Los banquetes, ni qué decirlo, y animados siempre por los bufones más conocidos y magníficamente pagados. Como una muestra de lo que fuera la Roma de León X, basta este relato de cuando nombró patricios a su hermano Julián y a su sobrino Lorenzo: “La explanada del Capitolio fue trasformada en un teatro, adornado con estatuas y pinturas simbólicas… Al convite de gala se sentaron cuarenta y cuatro comensales. La mesa fue parada a lo largo del escenario, y de cara al proscenio se colocó una credencia de 42 anaqueles uno sobre otro, llenos todos de oro y de plata. Con vajilla de toda clase: fuentes, bocales, jarrones, platos, escudillas, confiteras, tazas y objetos análogos, todos de plata y no sin oro. Las servilletas estaban dobladas de suerte que en su interior había pajaritos vivos de varias clases. Los invitados, después de lavadas las manos en aguas aromáticas, desdoblaron las servilletas y de repente salieron volando los pajarillos, algunos de ellos domesticados, que no se apartaron de la mesa, sino que permanecieron en ella dando saltitos, mientras que otros volaban por el teatro entre los concurrentes y hacían las delicias del público. ¿Y quién será capaz de describir los cuarenta y más platos de manjares suculentos, aparte de la infinita variedad de vinos y bebidas?”.

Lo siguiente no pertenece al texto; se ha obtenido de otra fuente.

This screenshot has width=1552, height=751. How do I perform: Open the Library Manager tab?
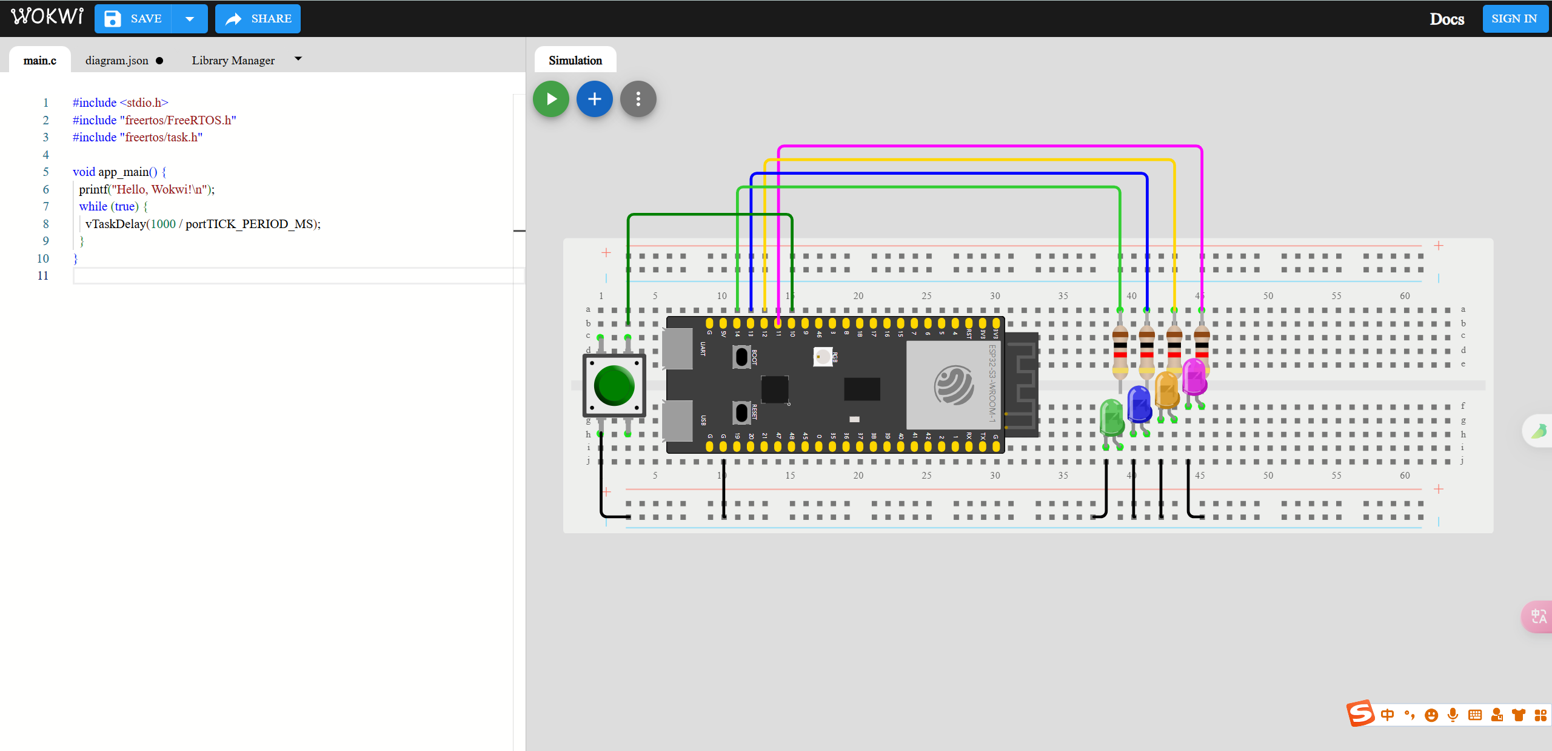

¿Para qué seguir?… La única disculpa: esto no era privativo del Papa. Esto era lo normal en la corte de cada rey y de todos los príncipes de la época. Pero, ¿podía el Papa hacer lo mismo?… Lo raro es que en medio de tales excesos, el Papa León cumplía con sus deberes religiosos, hasta que murió piadosamente el 1 de Diciembre de 1521, después de confesarse y con el nombre de Jesús en los labios.

Lo que León X no llegó a comprender en toda su totalidad, sino sólo en parte, fue la tragedia que estalló en sus días con la rebelión de Lutero, y que vamos a ver pronto.